Credit: UCLA Athletics

Jaylen Hands Draft Profile

Breaking down the NBA potential of Jaylen Hands

Soph. 6’3″ 180 Point Guard UCLA DOB: 2/12/99
14.2 ppg 3.7 rpg 6.1 apg FG: 41.3% 3 PT: 37.3%

Click here for full stats

Recruiting Profile

Wingspan: 6’4″ 

NBA Comparison: Reggie Jackson

Strengths: Athleticism, Shot Creation, Setting Up Teammates, Speed

Weaknesses: Efficiency, Length, Turnovers, Strength

Hands came into college as a potential one and done candidate and he did declare for the draft after his freshman season, but decided to come back to school from the feedback he received. Having future NBA player Aaron Holiday on the roster last season led to Hands coming off of the bench for much of the season, and no doubt had an effect on his freshman numbers where he averaged 9.9 points, 4 rebounds, and 2.6 assists. In his second year on campus with playing his way into the first round becoming the goal, his numbers improved to 14.2 points, 3.7 rebounds, and 6.1 assists per game. Hands is most comfortable creating a shot off of the dribble, something that he has done at a high level in college. He is able to use his speed and quickness in the open court to be deadly on the fast break, both finishing around the basket and setting up teammates with an open shot. Most defenders have a tough time staying in front of Hands, and he should be able to get by defenders at the professional level from day one. Hands is an elite athlete who at 6’3″ can put a defender on a poster, and he has a flair for the dramatic that can lead to lead to highlight plays and some questionable decision making. As a passer he improved in an impressive way from his freshman to his sophomore season, and while adjusting to more of a play maker versus being a scorer is never a seamless transition, he projects as a solid passer at the professional level. 

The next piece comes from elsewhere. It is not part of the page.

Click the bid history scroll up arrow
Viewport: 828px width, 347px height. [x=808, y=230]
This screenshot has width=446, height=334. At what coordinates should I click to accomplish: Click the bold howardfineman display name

On the defensive side of the ball he has the potential to be a solid defender as a pro after averaging 1.3 steals per game, but as with most young players there will need to be some coaching involved for him to reach that potential. One intriguing aspect to his game is that with the increased usage he received as a sophomore his efficiency did not go down, however he does need to work on becoming a more consistent shooter. His athleticism and speed will allow him to get open looks from the start, but to stick as a pro he will need to shoot the ball with efficiency, and the signs point to him being able to do so. The mechanics on his shot are solid, and it is natural off of his hands which coupled with his 78% at the line would suggest he has room to grow. With the Pac 12 Conference being down as a whole, teams would have like to see Hands put up bigger numbers as a sophomore when his role increased. With that said, his numbers are not bad by any means, and it just puts teams in a position where they will be selecting Hands based off of his potential as much as his college production. His assist to turnover ratio could of been better, and turnovers were an issue at times so going forward his ball control will play a role in his professional future. He will need to add some strength to deal with bigger guards, and weighing just 180 pounds will put him on the lower end of NBA guards. 

Here is an example of his athleticism:

This gives you an idea of his ability to create and knock down an outside shot:

Hands is viewed as a potential second round pick, and he could possibly go undrafted. He fully intends to stay in the draft, so if a team is to select him they are banking on his game evolving with the hope of him playing to his potential. His ceiling as professional is a starter level point guard that can score at a high level, and lead an offense. The worst case scenario for Hands is that he is unable to be effective enough as an efficient point guard struggling with his shot, finding a spot in the G League or overseas after getting his chance at sticking in the NBA.